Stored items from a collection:
==*==

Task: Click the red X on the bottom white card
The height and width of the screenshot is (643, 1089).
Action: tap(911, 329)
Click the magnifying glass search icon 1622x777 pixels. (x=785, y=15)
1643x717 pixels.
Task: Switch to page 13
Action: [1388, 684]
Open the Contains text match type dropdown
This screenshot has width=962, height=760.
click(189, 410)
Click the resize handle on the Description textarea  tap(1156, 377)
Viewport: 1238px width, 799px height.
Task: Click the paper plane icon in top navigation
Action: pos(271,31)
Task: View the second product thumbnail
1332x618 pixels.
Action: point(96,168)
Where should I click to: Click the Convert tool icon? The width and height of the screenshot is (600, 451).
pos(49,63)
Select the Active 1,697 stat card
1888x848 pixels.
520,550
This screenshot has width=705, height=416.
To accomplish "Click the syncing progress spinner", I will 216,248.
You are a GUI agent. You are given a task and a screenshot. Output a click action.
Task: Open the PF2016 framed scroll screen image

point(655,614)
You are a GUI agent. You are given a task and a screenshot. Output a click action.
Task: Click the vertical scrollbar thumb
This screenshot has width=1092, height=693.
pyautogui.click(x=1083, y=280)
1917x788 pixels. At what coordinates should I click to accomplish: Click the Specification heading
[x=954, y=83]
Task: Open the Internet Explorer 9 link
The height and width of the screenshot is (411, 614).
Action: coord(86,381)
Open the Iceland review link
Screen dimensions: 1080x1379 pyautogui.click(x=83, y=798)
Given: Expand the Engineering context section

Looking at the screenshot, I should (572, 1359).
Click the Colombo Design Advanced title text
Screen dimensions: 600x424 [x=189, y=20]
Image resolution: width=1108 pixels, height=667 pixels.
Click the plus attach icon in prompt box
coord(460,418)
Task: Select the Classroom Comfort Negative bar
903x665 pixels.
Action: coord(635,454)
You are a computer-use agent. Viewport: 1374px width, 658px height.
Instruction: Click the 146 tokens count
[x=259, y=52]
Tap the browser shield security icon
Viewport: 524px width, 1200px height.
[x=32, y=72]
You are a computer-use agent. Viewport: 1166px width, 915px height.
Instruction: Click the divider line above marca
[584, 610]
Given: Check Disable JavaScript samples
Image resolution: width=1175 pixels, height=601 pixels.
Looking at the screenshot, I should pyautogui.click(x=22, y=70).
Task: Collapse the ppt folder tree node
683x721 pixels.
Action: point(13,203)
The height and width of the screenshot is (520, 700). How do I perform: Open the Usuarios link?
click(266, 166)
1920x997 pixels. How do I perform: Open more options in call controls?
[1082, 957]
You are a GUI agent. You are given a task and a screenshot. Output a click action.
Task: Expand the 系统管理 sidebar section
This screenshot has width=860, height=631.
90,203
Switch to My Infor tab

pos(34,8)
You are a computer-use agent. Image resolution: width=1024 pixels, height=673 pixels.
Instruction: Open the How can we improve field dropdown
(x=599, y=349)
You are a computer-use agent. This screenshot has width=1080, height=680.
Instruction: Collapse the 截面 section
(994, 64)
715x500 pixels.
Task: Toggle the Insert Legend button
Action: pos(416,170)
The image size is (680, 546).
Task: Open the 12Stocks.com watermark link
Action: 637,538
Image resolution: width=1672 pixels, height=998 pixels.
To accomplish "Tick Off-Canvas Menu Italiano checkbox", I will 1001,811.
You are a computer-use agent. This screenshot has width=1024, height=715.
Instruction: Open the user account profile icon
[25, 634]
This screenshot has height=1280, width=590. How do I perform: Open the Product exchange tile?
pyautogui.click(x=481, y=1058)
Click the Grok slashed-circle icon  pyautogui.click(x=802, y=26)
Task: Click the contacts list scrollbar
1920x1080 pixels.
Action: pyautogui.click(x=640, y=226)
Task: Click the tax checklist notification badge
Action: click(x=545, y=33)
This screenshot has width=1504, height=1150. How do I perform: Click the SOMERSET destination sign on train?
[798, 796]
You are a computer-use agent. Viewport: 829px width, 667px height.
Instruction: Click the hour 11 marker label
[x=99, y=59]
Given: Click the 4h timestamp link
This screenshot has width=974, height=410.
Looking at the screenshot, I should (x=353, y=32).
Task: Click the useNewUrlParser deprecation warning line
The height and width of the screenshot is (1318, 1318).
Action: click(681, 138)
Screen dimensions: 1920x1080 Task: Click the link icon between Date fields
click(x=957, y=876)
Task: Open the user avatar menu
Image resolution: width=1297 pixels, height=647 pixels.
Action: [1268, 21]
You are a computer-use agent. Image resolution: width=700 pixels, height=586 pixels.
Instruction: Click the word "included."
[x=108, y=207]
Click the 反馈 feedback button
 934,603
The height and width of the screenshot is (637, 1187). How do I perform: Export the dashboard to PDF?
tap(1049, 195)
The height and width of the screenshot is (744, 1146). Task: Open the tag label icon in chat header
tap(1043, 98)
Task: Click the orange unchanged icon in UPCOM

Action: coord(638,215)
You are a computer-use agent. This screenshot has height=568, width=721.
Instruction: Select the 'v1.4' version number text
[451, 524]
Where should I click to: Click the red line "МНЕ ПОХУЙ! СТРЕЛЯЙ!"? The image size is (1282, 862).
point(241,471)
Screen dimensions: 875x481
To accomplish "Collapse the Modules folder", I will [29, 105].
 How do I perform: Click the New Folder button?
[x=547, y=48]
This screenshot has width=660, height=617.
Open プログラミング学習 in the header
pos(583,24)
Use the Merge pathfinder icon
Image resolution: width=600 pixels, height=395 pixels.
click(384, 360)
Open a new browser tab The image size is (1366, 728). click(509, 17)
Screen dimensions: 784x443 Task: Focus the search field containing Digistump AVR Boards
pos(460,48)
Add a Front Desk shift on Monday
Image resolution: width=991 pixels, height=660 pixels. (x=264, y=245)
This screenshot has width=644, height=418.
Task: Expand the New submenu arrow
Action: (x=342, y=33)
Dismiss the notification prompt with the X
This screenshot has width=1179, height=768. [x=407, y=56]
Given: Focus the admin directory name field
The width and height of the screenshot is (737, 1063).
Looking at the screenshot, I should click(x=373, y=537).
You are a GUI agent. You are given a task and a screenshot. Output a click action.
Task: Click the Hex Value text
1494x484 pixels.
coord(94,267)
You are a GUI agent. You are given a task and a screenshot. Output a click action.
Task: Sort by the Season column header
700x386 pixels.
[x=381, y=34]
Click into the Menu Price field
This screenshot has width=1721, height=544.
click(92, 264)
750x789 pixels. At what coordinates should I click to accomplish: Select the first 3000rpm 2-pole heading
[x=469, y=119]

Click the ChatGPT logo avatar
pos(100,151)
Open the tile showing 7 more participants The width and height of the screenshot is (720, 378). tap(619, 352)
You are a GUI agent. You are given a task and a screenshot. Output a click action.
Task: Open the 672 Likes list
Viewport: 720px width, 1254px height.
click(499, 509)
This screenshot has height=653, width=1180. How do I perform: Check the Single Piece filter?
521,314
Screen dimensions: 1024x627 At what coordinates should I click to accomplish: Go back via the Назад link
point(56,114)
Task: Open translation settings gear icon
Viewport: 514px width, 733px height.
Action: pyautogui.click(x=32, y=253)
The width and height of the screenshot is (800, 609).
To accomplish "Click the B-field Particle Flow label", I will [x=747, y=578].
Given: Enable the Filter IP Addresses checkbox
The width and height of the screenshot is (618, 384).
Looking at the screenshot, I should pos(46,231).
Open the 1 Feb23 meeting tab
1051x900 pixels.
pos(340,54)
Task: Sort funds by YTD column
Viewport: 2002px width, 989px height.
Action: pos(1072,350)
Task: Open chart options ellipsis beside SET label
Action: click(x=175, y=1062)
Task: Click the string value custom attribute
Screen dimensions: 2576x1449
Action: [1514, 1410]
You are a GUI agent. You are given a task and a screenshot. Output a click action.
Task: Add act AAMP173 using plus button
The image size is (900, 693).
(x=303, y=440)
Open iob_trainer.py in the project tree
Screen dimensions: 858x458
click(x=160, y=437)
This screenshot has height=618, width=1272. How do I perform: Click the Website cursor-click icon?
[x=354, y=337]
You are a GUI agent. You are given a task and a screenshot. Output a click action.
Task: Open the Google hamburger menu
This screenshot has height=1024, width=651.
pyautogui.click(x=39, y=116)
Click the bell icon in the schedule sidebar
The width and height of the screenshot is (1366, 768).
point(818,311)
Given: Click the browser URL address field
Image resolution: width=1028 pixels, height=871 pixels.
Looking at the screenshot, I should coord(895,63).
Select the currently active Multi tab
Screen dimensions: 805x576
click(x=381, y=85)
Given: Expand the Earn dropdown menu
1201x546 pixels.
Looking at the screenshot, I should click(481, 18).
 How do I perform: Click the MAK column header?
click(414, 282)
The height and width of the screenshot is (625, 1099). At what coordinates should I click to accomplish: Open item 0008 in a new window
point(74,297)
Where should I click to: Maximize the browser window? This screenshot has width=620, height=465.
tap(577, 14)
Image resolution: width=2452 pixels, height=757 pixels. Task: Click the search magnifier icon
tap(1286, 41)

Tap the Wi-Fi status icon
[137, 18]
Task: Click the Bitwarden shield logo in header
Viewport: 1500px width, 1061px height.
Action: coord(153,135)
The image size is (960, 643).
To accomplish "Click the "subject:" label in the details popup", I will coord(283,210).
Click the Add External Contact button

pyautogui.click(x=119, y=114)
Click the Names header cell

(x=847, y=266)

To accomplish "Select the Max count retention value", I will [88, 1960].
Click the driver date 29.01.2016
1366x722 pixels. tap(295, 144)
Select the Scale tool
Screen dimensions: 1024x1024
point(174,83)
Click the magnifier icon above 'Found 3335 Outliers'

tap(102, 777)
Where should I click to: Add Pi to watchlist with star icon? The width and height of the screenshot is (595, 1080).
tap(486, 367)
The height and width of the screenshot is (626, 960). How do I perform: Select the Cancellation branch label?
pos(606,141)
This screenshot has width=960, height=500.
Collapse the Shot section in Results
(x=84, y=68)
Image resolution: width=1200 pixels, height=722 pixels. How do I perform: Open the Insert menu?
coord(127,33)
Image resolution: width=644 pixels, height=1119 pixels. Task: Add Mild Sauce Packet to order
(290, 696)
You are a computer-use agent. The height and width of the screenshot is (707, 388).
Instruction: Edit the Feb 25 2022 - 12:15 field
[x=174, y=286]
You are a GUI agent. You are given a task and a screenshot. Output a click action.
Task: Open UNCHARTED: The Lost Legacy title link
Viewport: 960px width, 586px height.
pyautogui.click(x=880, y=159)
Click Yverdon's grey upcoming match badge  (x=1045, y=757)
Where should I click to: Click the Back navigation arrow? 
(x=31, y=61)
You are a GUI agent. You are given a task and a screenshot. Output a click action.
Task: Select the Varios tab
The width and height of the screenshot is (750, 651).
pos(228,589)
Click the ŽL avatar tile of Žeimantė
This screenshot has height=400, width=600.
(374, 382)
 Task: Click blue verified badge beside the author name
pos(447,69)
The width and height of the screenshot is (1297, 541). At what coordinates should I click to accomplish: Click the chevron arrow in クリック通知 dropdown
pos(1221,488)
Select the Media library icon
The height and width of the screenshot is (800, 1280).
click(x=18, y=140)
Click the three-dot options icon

==*==

TRY IT: Above are the records; from them, give again exactly the lines from the one containing "Given: Expand the Earn dropdown menu" through the one containing "This screenshot has width=960, height=500.", both included.

PROBLEM SOLUTION:
Given: Expand the Earn dropdown menu
1201x546 pixels.
Looking at the screenshot, I should click(481, 18).
 How do I perform: Click the MAK column header?
click(414, 282)
The height and width of the screenshot is (625, 1099). At what coordinates should I click to accomplish: Open item 0008 in a new window
point(74,297)
Where should I click to: Maximize the browser window? This screenshot has width=620, height=465.
tap(577, 14)
Image resolution: width=2452 pixels, height=757 pixels. Task: Click the search magnifier icon
tap(1286, 41)

Tap the Wi-Fi status icon
[137, 18]
Task: Click the Bitwarden shield logo in header
Viewport: 1500px width, 1061px height.
Action: coord(153,135)
The image size is (960, 643).
To accomplish "Click the "subject:" label in the details popup", I will coord(283,210).
Click the Add External Contact button

pyautogui.click(x=119, y=114)
Click the Names header cell

(x=847, y=266)

To accomplish "Select the Max count retention value", I will [88, 1960].
Click the driver date 29.01.2016
1366x722 pixels. tap(295, 144)
Select the Scale tool
Screen dimensions: 1024x1024
point(174,83)
Click the magnifier icon above 'Found 3335 Outliers'

tap(102, 777)
Where should I click to: Add Pi to watchlist with star icon? The width and height of the screenshot is (595, 1080).
tap(486, 367)
The height and width of the screenshot is (626, 960). How do I perform: Select the Cancellation branch label?
pos(606,141)
This screenshot has width=960, height=500.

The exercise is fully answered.